You can’t go to a GP with a minor mental health diagnosis. The diagnosis is what you receive while you are there. Just because you would like to have that information presented to you does not make it true for everyone else, nor does it mean that such information should not be given.
Edit: Just because you would *not* like to have that information presented to you
Change diagnosis for problem.
If you go to the GP to get an unknown condition diagnosed there is always a chance that it could result in an emergency section being applied. (technically, though unlikely). My headache story:
Patient: I am suffering from headaches Doctor.
Dr: Tell me about them.
Patient: They are caused by the CIA beaming electricity into my head.

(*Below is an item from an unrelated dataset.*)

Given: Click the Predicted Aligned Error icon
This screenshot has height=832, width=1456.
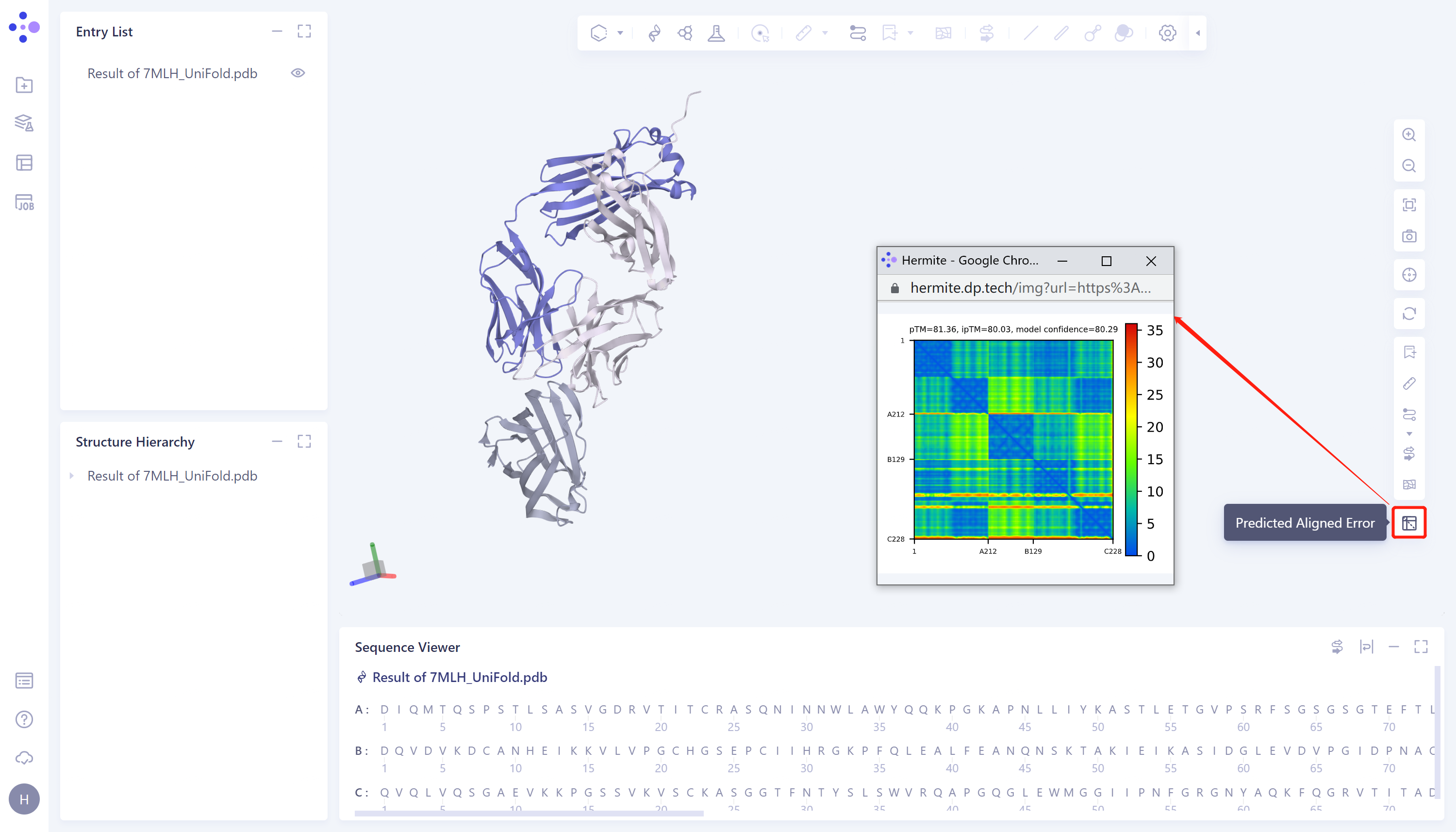Looking at the screenshot, I should point(1408,523).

So potentially there should be a big sign outside the GPs surgery. “Even if you are not coming in with a mental health problem you may be placed on a section! PS: Brain Tumour leaflets at reception”
“nor does it mean that such information should not be given.”
Nor does it mean it has to be given before it is remotely required.
The objection is that someone who is innocent of all law-breaking and declared legally competent can be detained and drugged indefinitely against his will
This is most definitely the crappiest part of dealing with mental health.
The alternative is to let them roam free and remain at risk to themselves or others.
Do you have a better solution to the risk, Ted?
Ted,
The objection is that someone who is innocent of all law-breaking and declared legally competent can be detained and drugged indefinitely against his will. This is, by definition, incompatible with a free society.
But someone deemed to be suffering from a mental illness of sufficient severity and to be a sufficient risk to themselves or others is not legally competent. Ergo if it is acceptable for the police to detain someone for reasons of law breaking then it is Ok for MH professionals to detain someone for reasons of insanity. (Theirs not ours.)
“There is another objection which argues that mental illness is a metaphor, and as such psychiatry cannot be a medical discipline”
That is sounding dangerously close to the anti psychiatry line and I thought you were not anti psychiatry. Whether we see psychiatry as a metaphor or not is irrelevant. Electrons are a metaphor (ever seen, touched, heard, or smelt an electron, what are they wave or particle?) but that does not stop us making an informed guess what will happen when we flick a light switch. Psychiatry is no less a discipline for also being a metaphor.